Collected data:
= Beginning of Section =
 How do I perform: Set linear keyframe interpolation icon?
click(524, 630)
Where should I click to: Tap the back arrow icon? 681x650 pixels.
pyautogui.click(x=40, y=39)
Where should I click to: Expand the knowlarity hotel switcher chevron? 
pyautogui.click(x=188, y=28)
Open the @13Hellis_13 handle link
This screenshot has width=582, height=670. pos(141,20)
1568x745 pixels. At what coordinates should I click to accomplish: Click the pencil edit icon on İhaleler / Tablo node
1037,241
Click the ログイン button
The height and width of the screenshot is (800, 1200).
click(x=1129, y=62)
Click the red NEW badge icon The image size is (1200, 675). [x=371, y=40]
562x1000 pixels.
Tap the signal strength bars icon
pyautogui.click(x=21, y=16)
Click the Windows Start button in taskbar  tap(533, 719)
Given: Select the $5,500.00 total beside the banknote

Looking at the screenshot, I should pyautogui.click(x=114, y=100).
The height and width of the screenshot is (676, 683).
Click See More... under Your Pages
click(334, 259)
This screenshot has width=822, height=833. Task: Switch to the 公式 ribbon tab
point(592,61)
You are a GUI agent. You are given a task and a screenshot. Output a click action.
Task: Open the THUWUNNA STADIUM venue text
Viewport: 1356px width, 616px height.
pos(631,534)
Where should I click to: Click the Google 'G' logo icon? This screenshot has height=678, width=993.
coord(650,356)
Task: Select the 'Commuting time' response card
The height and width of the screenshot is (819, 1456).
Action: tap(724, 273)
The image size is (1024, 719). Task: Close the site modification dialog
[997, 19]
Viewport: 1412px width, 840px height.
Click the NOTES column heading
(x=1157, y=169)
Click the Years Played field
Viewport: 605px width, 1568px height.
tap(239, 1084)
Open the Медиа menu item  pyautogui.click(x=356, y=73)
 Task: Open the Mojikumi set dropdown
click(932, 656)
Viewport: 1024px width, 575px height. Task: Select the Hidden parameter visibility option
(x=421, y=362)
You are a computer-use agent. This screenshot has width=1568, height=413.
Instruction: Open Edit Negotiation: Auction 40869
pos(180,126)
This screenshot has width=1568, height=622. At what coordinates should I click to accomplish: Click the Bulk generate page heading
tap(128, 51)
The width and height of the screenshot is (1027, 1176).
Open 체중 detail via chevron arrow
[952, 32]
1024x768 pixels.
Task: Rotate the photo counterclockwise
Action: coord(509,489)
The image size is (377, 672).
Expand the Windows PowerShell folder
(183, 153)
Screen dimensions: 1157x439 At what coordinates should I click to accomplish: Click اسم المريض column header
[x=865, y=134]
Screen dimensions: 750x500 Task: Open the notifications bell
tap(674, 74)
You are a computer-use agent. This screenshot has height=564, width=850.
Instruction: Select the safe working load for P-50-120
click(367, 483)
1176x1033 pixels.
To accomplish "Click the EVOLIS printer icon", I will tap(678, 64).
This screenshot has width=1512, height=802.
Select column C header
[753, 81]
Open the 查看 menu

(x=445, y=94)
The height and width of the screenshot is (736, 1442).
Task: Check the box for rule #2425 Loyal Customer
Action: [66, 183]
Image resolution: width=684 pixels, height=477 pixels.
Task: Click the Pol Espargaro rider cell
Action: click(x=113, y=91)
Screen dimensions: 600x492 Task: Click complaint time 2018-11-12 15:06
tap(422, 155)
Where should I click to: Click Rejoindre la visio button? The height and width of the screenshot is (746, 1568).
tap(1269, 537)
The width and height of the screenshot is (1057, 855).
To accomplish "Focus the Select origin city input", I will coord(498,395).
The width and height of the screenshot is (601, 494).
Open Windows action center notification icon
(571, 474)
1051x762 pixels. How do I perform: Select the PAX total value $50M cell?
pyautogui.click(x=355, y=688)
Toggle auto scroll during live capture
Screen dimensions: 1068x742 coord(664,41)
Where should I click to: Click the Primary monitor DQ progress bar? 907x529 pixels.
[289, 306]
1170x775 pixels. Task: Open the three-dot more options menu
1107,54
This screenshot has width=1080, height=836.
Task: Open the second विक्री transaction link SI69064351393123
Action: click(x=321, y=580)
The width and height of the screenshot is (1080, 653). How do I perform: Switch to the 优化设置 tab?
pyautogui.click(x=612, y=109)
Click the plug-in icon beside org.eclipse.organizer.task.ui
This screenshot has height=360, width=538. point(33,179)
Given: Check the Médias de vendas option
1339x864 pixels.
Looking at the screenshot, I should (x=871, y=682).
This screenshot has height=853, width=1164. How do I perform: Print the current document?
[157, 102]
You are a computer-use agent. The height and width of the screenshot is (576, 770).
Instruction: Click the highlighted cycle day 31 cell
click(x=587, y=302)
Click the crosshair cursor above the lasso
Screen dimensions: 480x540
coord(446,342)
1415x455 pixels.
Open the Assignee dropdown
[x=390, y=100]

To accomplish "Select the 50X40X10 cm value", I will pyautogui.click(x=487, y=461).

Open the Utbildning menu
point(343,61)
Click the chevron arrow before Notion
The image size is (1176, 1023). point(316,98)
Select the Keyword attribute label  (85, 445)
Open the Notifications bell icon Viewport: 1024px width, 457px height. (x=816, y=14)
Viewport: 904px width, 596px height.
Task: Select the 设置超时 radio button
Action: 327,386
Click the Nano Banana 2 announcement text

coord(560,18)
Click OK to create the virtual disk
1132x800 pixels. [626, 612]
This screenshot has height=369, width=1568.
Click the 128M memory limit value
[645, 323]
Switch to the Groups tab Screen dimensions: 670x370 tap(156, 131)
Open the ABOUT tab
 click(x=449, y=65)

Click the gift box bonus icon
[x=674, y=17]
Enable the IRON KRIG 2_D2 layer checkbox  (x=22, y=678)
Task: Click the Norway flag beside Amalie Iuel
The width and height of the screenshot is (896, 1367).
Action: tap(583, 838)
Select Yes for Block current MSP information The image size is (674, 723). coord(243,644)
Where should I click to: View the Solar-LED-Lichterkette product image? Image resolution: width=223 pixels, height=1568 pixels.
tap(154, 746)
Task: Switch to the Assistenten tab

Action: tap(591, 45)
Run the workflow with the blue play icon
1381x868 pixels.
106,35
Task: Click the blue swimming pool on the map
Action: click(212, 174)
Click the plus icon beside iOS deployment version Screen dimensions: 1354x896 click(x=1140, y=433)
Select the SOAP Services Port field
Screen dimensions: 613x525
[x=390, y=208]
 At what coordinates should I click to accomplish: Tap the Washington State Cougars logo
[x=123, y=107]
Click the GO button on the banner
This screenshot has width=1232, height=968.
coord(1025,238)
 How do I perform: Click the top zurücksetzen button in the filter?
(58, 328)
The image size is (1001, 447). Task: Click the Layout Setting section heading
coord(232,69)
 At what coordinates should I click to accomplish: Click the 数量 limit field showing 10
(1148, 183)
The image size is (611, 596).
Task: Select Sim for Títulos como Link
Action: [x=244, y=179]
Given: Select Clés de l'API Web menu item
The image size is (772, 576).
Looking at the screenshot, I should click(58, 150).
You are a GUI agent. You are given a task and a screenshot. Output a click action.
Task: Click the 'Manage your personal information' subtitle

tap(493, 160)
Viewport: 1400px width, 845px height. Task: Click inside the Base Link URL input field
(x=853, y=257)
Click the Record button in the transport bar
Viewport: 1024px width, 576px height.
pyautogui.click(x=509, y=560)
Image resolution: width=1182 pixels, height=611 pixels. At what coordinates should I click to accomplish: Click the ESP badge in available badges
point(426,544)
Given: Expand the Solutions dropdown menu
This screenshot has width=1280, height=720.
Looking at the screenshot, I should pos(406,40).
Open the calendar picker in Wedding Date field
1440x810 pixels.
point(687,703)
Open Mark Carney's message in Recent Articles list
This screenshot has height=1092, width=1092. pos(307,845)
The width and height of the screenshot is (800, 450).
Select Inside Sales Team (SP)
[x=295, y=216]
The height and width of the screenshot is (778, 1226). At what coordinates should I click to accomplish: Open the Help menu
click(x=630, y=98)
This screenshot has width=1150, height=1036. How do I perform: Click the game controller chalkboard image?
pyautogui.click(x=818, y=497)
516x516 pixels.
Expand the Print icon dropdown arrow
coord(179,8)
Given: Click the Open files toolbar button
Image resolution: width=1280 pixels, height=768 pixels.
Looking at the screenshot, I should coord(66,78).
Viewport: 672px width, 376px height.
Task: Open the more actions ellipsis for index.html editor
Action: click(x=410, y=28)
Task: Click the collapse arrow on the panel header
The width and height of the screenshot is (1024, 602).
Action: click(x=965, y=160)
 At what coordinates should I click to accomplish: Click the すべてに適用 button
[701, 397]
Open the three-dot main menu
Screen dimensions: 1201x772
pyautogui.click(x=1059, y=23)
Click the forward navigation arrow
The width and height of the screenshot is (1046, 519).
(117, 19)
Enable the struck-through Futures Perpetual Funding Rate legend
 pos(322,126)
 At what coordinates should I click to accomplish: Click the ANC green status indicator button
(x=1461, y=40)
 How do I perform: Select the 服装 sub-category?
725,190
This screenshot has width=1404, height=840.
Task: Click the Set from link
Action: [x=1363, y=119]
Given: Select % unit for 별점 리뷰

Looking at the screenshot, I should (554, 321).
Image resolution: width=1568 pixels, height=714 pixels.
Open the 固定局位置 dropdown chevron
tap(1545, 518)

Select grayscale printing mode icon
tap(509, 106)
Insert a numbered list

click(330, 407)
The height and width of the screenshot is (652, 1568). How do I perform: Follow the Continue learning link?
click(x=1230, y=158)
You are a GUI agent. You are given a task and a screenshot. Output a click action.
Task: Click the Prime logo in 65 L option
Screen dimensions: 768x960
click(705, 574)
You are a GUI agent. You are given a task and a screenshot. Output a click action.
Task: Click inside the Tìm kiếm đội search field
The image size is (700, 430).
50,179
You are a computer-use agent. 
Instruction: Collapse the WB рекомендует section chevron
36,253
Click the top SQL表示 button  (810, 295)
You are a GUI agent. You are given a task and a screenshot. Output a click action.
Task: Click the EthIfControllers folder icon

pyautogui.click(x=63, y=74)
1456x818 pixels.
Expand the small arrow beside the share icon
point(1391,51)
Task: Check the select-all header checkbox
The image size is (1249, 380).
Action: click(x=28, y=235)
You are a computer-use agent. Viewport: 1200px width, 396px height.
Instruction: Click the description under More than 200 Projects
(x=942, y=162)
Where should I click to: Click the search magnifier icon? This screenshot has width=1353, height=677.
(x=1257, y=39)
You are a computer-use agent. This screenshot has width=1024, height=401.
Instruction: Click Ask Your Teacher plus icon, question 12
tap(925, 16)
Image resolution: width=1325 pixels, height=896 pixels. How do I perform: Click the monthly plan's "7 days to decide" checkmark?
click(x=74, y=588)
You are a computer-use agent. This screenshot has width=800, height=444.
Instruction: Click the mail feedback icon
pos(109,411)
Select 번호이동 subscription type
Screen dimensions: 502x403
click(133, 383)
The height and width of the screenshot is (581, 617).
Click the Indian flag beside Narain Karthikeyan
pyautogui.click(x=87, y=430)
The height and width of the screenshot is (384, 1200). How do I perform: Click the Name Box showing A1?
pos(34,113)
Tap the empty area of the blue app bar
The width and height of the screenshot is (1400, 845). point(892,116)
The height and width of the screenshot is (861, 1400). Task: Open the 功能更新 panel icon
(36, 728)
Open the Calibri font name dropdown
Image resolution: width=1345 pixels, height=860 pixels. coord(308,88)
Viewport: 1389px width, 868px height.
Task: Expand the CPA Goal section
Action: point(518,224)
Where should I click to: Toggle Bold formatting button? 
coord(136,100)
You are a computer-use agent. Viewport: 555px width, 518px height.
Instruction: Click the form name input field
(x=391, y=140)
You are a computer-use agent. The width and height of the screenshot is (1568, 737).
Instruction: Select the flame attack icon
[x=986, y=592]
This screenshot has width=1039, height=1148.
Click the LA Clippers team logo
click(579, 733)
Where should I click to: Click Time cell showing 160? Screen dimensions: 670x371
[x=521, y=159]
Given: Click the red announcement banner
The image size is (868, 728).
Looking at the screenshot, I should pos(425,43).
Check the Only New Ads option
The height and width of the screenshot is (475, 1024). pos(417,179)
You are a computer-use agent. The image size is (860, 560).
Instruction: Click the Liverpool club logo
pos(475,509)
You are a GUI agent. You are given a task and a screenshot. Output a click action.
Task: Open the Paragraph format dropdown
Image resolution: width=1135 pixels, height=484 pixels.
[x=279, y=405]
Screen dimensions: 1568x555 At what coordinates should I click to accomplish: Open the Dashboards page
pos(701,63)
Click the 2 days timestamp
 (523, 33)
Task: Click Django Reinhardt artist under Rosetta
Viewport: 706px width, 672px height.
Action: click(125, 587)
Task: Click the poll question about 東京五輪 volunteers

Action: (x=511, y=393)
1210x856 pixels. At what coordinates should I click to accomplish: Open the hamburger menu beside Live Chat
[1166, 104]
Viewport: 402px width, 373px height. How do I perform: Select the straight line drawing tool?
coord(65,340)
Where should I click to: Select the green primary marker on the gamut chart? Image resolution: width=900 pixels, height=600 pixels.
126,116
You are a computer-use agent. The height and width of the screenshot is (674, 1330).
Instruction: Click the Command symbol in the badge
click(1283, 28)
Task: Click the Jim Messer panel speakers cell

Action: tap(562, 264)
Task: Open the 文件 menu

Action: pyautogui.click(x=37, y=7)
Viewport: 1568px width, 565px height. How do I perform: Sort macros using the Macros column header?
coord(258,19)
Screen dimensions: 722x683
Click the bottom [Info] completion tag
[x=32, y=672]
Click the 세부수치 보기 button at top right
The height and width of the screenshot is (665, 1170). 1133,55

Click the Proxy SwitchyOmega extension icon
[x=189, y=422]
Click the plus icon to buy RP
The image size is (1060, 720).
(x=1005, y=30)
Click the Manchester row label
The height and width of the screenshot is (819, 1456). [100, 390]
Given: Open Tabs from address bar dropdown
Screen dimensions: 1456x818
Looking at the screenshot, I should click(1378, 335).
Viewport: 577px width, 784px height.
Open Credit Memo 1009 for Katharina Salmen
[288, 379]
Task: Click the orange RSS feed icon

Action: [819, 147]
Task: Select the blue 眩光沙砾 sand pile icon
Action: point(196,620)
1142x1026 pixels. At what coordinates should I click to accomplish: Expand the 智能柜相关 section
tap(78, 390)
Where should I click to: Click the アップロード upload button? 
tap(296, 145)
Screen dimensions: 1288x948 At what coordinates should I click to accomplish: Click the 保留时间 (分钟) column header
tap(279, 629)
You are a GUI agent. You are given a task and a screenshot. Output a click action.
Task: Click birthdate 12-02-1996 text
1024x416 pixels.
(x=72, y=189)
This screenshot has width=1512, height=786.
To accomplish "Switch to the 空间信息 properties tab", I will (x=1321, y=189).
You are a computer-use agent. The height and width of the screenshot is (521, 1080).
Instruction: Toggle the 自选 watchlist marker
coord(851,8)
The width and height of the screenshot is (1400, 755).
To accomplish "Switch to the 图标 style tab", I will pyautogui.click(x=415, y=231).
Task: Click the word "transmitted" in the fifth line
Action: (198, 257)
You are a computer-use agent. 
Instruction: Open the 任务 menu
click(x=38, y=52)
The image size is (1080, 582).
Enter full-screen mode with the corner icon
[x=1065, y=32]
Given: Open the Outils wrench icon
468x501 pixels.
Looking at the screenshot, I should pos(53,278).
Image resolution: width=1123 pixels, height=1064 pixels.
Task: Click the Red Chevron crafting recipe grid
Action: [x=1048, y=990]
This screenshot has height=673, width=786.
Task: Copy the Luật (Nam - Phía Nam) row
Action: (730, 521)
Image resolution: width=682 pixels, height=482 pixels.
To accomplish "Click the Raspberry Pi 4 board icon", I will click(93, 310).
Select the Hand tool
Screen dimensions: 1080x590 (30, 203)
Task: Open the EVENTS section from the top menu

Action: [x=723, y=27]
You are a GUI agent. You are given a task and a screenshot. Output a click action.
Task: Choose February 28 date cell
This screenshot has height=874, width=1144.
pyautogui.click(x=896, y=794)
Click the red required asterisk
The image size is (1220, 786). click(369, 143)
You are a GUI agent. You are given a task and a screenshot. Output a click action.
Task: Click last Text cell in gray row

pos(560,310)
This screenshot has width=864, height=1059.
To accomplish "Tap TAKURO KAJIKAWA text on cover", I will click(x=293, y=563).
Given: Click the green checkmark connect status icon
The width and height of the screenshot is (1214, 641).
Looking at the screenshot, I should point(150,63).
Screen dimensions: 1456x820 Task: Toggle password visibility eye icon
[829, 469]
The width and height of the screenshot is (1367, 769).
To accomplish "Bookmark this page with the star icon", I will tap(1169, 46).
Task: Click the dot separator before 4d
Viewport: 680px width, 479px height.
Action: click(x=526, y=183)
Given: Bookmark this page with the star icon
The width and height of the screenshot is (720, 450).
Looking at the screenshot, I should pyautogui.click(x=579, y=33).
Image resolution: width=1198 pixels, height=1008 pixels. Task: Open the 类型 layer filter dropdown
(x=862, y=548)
= End of Section =
## Task
Look for the word "checkbox". Copy out every line of the data that has it.

## Response
Enable the IRON KRIG 2_D2 layer checkbox  (x=22, y=678)
Task: Check the select-all header checkbox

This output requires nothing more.